HEGEMONI NEGARA dalam cara berpikir itu banyak sekali terjadi di Indonesia. Bahkan terjadi di antara mereka yang tertindas dan menjadi korban. Yang tertindaspun menggunakan bahasa yang digunakan oleh penindas dan penguasa. Bukti yang paling jelas terlihat dalam komentar-komentar terhadap peristiwa Cebongan dan kasus korupsi polisi Bali yang tertangkap kamera wartawan Belanda.
DALAM peristiwa Cebongan, banyak orang marah karena merasa senasib, merasa merupakan bagian dari korban, tetapi bahasa kemarahan mereka menunjukkan dengan jelas bahwa cara berpikir mereka sama persis dengan cara berpikir penguasa. Itu yang disebut Antonio Gramsci dengan "HEGEMONI". Kalau tunduk dibawah todongan senjata itu wajar, tapi kalau tanpa todongan senjata pun orang tunduk itu patut diprihatinkan. Tunduk dalam cara berpikir itu subtil dan susah sekali menyembuhkannya. Marah-marah polisi dan tentara tapi cara berpikir persis seperti polisi dan tentara.

◆ **Catatan Data**:

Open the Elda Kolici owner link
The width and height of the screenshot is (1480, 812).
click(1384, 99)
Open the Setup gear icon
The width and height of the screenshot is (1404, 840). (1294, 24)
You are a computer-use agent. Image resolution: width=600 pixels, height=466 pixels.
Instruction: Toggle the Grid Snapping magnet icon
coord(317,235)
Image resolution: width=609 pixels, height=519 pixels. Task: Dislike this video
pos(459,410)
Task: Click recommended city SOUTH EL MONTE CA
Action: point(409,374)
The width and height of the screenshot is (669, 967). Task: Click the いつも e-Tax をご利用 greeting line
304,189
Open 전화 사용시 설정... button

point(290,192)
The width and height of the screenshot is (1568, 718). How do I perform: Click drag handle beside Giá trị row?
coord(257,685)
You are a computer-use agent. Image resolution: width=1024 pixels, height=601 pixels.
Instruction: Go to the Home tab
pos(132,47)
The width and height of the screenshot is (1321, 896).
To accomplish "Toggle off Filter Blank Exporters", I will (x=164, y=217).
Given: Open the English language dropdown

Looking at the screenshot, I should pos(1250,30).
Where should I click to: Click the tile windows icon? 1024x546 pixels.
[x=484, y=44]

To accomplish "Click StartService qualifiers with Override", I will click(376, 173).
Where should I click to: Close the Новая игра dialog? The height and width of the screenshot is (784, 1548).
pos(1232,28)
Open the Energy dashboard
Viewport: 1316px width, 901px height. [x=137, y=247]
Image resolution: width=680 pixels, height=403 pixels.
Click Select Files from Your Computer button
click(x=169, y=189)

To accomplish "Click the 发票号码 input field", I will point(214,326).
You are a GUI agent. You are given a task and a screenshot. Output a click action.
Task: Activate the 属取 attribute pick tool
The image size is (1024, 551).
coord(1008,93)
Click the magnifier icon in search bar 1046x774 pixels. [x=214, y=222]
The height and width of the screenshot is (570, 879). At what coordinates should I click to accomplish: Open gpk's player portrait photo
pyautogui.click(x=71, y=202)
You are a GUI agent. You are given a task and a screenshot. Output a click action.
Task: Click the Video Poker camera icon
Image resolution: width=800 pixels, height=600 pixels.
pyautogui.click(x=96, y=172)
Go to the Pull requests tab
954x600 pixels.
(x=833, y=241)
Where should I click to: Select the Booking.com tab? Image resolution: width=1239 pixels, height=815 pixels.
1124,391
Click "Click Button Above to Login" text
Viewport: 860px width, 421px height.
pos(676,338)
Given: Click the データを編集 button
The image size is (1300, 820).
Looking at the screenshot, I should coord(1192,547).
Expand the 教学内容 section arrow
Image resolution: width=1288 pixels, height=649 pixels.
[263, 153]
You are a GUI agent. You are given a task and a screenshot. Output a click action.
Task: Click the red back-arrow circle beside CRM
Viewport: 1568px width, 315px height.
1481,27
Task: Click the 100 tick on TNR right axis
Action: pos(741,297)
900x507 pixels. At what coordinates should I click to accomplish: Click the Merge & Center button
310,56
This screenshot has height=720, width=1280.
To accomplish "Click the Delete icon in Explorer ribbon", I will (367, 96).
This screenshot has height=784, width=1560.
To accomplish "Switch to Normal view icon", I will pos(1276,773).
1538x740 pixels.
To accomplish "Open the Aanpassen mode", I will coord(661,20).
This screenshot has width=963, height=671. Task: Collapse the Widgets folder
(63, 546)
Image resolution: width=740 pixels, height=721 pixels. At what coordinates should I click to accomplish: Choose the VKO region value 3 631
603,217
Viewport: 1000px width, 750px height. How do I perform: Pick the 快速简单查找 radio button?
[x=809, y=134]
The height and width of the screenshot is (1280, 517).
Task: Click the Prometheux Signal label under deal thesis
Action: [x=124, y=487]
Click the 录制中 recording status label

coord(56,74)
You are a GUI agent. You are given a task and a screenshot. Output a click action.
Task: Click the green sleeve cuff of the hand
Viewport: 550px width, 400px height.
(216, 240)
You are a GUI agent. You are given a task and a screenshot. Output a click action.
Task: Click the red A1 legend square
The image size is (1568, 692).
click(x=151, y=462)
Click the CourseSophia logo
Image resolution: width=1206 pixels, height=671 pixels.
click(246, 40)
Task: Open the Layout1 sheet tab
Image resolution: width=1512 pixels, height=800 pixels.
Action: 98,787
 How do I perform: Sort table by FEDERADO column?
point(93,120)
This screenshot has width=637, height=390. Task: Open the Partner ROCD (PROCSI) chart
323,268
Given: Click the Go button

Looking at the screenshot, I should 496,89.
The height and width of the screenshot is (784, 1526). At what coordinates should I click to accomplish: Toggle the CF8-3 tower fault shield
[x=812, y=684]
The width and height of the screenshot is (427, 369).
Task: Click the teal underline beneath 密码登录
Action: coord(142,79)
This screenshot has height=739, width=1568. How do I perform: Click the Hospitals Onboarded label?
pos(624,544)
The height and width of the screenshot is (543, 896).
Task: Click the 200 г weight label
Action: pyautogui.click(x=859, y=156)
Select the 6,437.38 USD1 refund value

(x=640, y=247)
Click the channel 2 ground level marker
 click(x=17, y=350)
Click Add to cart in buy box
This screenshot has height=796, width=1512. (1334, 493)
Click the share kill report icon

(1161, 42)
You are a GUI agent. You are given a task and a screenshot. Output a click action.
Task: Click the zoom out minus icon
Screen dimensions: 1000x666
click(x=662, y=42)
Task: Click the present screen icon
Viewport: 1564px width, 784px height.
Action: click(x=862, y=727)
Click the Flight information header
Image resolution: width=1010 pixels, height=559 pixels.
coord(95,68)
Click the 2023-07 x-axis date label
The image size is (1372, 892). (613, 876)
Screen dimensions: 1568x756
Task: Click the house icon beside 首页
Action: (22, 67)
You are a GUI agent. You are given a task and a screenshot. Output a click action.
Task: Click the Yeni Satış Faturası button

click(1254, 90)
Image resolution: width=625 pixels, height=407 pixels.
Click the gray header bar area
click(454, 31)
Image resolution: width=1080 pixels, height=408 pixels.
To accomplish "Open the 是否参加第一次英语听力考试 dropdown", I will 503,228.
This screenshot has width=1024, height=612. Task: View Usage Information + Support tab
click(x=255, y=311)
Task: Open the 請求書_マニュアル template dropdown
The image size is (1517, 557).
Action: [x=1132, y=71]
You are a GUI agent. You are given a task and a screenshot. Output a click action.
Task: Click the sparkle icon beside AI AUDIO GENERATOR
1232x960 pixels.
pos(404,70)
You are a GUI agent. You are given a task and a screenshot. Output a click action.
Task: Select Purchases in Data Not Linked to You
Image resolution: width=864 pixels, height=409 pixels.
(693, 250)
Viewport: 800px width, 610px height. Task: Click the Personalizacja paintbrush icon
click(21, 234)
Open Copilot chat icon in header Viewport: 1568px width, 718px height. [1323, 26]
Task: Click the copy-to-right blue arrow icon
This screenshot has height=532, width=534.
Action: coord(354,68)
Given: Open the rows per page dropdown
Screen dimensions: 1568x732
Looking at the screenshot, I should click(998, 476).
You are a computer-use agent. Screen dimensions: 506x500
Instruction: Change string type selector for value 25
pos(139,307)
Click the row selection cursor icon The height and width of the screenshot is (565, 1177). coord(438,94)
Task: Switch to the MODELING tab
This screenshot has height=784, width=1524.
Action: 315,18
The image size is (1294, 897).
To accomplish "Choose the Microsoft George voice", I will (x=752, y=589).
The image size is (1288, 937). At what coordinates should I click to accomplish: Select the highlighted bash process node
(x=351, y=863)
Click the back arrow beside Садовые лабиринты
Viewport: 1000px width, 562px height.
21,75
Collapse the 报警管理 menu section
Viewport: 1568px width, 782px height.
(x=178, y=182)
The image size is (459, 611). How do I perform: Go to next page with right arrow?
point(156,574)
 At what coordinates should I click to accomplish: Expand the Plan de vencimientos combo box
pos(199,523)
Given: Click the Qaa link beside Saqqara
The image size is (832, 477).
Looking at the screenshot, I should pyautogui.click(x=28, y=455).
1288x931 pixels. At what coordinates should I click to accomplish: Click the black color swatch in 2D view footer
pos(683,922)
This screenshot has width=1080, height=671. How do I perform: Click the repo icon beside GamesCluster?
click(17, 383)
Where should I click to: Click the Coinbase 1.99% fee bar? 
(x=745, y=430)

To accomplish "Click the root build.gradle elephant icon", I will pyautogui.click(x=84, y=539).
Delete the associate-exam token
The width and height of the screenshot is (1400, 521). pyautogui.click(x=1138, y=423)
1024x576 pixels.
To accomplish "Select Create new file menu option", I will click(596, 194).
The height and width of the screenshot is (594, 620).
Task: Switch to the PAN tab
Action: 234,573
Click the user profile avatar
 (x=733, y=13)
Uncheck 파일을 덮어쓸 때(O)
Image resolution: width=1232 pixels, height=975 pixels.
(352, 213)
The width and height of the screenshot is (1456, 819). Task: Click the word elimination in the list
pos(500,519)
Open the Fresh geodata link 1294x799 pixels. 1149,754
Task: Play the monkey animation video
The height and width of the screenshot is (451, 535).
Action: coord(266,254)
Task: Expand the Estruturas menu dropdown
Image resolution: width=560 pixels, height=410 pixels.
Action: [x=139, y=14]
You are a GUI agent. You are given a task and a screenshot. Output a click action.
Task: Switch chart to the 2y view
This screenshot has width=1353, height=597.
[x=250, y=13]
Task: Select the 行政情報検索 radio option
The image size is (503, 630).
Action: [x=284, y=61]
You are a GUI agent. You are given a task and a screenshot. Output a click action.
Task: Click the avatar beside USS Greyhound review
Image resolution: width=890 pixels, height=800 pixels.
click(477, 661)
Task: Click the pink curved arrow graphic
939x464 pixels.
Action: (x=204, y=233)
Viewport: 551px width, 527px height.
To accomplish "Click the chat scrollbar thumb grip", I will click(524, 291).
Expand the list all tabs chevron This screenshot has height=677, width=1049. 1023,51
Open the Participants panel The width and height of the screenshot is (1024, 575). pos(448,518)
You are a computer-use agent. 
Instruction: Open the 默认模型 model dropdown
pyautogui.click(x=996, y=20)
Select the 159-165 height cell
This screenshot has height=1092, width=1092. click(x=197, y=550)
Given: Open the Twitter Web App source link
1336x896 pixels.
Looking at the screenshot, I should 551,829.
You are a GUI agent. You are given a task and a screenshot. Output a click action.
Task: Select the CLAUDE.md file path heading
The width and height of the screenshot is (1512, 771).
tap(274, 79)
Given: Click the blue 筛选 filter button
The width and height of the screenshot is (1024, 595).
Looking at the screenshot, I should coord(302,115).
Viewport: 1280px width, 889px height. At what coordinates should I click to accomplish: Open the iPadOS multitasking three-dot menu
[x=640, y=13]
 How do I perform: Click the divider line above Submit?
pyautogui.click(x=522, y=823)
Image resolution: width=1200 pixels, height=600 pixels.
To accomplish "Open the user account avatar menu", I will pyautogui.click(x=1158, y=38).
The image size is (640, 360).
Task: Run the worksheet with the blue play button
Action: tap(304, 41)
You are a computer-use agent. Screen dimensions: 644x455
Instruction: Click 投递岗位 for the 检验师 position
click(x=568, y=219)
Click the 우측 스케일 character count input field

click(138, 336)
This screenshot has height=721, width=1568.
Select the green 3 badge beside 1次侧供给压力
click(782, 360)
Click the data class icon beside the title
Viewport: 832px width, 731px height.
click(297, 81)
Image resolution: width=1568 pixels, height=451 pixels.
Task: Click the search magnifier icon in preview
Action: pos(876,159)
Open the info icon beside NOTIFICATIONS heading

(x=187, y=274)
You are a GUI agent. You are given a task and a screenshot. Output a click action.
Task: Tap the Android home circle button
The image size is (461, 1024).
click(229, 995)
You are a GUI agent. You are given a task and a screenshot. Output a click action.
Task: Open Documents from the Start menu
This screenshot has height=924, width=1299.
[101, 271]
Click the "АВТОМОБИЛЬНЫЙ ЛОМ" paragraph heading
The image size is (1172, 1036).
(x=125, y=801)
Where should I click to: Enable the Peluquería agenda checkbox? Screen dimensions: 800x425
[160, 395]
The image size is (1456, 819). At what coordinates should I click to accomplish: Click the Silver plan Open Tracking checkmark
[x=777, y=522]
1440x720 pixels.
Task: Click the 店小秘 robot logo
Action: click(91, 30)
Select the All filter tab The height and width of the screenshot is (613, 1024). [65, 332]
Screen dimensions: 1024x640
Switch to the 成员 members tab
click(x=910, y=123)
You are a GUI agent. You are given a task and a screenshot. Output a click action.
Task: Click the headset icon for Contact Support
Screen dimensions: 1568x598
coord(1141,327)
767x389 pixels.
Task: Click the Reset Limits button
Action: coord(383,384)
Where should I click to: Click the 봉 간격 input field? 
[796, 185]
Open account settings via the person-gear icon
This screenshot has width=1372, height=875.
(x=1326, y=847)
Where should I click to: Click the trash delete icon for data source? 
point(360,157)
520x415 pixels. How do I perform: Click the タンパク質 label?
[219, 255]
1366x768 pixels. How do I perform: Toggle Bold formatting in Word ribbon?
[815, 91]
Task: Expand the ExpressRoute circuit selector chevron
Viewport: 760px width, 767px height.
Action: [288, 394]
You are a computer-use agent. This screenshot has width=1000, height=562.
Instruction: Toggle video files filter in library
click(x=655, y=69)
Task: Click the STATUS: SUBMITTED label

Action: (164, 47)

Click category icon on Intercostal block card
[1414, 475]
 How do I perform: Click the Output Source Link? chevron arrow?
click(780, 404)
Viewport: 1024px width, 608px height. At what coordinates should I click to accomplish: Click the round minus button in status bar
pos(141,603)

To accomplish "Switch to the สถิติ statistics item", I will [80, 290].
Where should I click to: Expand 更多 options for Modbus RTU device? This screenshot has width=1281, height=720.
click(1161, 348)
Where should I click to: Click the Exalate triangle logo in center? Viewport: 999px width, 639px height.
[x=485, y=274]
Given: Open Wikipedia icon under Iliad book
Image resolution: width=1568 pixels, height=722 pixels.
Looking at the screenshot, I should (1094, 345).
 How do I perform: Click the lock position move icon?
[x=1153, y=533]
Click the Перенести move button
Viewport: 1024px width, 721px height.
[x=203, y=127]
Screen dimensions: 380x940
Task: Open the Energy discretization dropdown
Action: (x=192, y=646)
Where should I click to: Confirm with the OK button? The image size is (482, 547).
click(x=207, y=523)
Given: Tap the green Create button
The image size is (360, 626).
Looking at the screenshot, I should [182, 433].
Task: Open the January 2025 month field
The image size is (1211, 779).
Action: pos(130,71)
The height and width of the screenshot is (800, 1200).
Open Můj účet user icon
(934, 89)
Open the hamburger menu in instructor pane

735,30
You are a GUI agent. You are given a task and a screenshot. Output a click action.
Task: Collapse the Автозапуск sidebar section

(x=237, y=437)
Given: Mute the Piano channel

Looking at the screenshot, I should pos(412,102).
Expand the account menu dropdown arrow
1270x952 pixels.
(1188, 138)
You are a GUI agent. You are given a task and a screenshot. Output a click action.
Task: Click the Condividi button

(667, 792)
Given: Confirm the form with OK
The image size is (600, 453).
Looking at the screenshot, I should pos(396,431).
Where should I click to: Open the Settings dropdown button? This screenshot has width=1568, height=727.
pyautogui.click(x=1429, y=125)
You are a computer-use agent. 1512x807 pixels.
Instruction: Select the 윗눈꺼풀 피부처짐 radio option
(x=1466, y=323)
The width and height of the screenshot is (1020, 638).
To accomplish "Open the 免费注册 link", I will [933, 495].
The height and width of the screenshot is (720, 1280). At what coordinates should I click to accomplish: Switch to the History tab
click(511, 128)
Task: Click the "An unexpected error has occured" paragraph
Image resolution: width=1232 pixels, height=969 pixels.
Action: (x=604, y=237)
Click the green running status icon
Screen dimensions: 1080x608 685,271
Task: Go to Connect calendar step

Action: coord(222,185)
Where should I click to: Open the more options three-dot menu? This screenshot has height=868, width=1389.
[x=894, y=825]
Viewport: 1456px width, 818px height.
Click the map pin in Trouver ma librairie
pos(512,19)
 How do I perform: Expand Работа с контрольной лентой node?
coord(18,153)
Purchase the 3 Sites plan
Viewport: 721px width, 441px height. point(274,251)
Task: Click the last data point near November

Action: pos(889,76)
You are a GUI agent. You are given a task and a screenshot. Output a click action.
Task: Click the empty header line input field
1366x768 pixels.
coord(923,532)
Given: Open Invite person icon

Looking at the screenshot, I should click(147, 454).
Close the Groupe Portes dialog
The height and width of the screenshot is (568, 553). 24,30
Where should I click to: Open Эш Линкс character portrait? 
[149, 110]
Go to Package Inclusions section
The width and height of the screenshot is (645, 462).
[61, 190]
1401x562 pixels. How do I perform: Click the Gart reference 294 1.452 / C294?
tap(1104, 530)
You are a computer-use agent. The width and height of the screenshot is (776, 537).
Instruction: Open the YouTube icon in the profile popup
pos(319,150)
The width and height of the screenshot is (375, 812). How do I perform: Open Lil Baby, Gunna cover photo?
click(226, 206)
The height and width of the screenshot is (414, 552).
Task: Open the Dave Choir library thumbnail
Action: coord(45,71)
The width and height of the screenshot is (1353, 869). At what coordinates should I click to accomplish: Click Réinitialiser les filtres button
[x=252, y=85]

◆ **Yang Perlu Dikerjakan**:
A. Tulis ulang bagian teks tentang hegemoni negara dari kata "HEGEMONI NEGARA dalam" sampai dengan "kamera wartawan Belanda.", dan ganti "penindas" dengan "penjajah".
B. Salin ulang catatan dari baris pertamanya sampai dengan baris yang memuat "Viewport: 1316px width, 901px", tanpa perubahan apa pun.
Teks dan catatan di halaman ini diambil dari sumber yang berlainan.

◆ **Jawaban Tugas**:
A.
HEGEMONI NEGARA dalam cara berpikir itu banyak sekali terjadi di Indonesia. Bahkan terjadi di antara mereka yang tertindas dan menjadi korban. Yang tertindaspun menggunakan bahasa yang digunakan oleh penjajah dan penguasa. Bukti yang paling jelas terlihat dalam komentar-komentar terhadap peristiwa Cebongan dan kasus korupsi polisi Bali yang tertangkap kamera wartawan Belanda.

B.
Open the Elda Kolici owner link
The width and height of the screenshot is (1480, 812).
click(1384, 99)
Open the Setup gear icon
The width and height of the screenshot is (1404, 840). (1294, 24)
You are a computer-use agent. Image resolution: width=600 pixels, height=466 pixels.
Instruction: Toggle the Grid Snapping magnet icon
coord(317,235)
Image resolution: width=609 pixels, height=519 pixels. Task: Dislike this video
pos(459,410)
Task: Click recommended city SOUTH EL MONTE CA
Action: point(409,374)
The width and height of the screenshot is (669, 967). Task: Click the いつも e-Tax をご利用 greeting line
304,189
Open 전화 사용시 설정... button

point(290,192)
The width and height of the screenshot is (1568, 718). How do I perform: Click drag handle beside Giá trị row?
coord(257,685)
You are a computer-use agent. Image resolution: width=1024 pixels, height=601 pixels.
Instruction: Go to the Home tab
pos(132,47)
The width and height of the screenshot is (1321, 896).
To accomplish "Toggle off Filter Blank Exporters", I will (x=164, y=217).
Given: Open the English language dropdown

Looking at the screenshot, I should pos(1250,30).
Where should I click to: Click the tile windows icon? 1024x546 pixels.
[x=484, y=44]

To accomplish "Click StartService qualifiers with Override", I will click(376, 173).
Where should I click to: Close the Новая игра dialog? The height and width of the screenshot is (784, 1548).
pos(1232,28)
Open the Energy dashboard
Viewport: 1316px width, 901px height. [x=137, y=247]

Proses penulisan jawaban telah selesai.